In the listing below, please print the line that contains "Given: Open the Misc section" and every line that follows it, exactly.

SUPPLIED RECORDS ▸
****
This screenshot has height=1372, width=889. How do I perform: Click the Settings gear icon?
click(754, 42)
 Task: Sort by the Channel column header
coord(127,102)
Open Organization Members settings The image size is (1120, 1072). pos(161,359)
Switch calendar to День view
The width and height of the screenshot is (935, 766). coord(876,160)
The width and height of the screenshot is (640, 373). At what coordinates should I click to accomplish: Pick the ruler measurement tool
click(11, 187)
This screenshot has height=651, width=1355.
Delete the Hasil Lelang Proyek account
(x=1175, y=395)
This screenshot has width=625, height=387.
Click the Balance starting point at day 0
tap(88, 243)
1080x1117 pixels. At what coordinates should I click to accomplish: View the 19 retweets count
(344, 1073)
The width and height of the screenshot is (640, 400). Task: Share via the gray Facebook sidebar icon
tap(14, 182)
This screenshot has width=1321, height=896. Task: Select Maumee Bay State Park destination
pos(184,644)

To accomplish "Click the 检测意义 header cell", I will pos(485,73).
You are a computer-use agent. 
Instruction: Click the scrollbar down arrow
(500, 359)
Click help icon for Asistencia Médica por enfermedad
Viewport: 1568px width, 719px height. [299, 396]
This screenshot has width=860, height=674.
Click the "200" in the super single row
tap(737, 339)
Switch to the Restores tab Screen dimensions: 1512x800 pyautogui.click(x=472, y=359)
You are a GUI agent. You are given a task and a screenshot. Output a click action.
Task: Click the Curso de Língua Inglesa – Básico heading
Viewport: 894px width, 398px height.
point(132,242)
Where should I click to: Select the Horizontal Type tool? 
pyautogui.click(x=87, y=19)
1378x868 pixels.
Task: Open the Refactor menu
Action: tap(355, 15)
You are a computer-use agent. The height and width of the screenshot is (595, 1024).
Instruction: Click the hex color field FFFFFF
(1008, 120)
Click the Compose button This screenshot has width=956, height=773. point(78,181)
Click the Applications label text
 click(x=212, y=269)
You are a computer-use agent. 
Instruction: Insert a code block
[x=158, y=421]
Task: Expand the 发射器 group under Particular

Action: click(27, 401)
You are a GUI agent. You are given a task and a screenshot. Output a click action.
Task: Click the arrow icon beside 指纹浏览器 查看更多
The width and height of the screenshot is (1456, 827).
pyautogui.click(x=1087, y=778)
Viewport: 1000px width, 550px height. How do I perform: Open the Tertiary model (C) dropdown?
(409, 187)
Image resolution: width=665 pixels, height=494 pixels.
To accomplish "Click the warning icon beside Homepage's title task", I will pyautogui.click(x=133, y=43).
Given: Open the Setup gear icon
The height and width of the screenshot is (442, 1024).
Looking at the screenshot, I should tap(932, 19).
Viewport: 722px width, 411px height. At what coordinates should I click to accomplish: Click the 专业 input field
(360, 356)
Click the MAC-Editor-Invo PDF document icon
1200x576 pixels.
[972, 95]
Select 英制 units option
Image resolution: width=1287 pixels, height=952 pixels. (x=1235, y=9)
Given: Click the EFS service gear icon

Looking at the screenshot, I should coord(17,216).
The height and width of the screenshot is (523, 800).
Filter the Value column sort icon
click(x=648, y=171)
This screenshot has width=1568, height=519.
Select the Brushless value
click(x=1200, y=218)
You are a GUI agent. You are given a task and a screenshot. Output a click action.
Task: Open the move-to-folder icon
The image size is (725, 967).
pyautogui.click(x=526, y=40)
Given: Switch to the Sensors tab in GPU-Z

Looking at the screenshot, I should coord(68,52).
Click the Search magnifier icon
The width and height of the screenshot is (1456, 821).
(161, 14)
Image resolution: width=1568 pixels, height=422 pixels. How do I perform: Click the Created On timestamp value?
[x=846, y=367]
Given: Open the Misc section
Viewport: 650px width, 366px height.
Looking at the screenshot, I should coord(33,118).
****
WRITTEN REPLY ▸
Given: Open the Misc section
Viewport: 650px width, 366px height.
Looking at the screenshot, I should coord(33,118).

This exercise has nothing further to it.